En el ámbito del amor, son muy pocas las definiciones y, por el contrario, son muchas las cosas que no terminamos de entender. Esto es así porque la persona amada nunca deja de ser en cierto sentido un misterio. Un misterio es realidad que no podemos ver —y entender— totalmente no porque sea oscura, sino por exceso de luz. Frente al misterio, nuestra inteligencia se encuentra como los ojos de un búho frente al sol. Toda persona es, pues, portadora de una riqueza y de un valor insondable, incalculable. Frente a la posibilidad de encasillarla, la otra persona me supera. Y si acaso intento hacerla calzar en mis esquemas —lo que puede esconder un deseo de control—, corro el riesgo de que eso que “entiendo” no sea ella. Por eso el amor es un terreno tan fecundo para la poesía, pues ella no encasilla, sino que precisamente surge cuando me siento desbordado por el otro. Y por eso nadie escribe poesía sobre la Economía o el Derecho, que son cosas que, quienes las estudian, generalmente las entienden.
Valor incondicional
La incapacidad para abarcar completamente a la otra persona me da una pauta de su auténtica riqueza y su valor. Que haya algo de esa persona que sea inalcanzable, pone de manifiesto que posee un valor que nadie puede alterar y que, por lo tanto, nadie puede hacer que decrezca, ni siquiera ella misma. Por eso la esclavitud es inadmisible, incluso en el caso de que alguien se someta libremente a ella. Es, pues, condenable toda actitud que tienda a reducir a la persona al estatus de objeto o de cosa, pues ello entra en abierta contradicción con su insondable valor, que demanda que sea tratada siempre como un sujeto. Siempre un “alguien”, nunca un “algo”. Ello se aplica especialmente al ámbito de la sexualidad, donde resulta censurable todo trato que lleve a considerar a otra persona como un objeto de placer, incluso si ella accede libremente a que se la trate de esa manera.

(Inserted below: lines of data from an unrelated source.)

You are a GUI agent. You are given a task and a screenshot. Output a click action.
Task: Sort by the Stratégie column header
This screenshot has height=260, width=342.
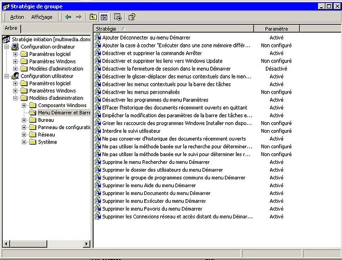click(172, 29)
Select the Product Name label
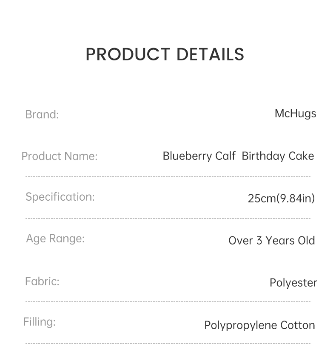 coord(60,156)
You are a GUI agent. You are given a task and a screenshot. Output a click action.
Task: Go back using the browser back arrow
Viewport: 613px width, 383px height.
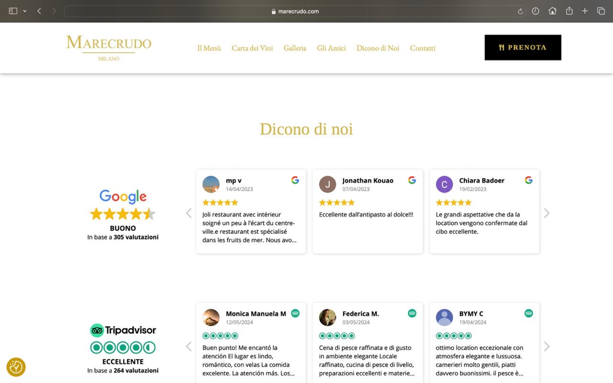[39, 11]
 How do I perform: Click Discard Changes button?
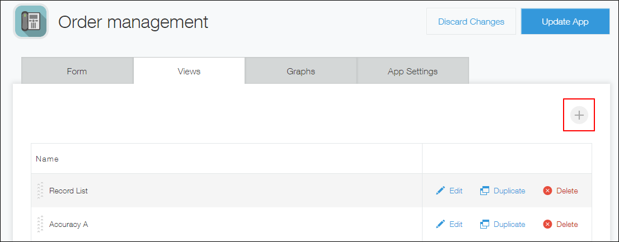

Toda persona es valiosa, y nada que uno haga puede hacer que pierda ese insondable valor. Esto es así porque se trata de un valor que uno posee por el simple hecho de existir como ser humano. Ese valor profundo no se adquiere mediante las buenas acciones, ni se pierde con las malas; simplemente “valgo porque existo”. Y por eso nada que uno haya hecho habilita a otros —o a uno mismo— a actuar como si uno careciera de ese gran valor. Se trata, pues, de un valor incondicional que le permite a uno amarse incondicionalmente —a pesar de todo—, y descubrir que puede ser amado también de modo incondicional por los otros. En el ámbito de la sexualidad —y en la vida en general—, la única actitud válida es el amor —entendido como la búsqueda del bien de la otra persona—. Nada nunca lo habilita a uno a entregar menos, ni a esperar menos de otros hacia su persona.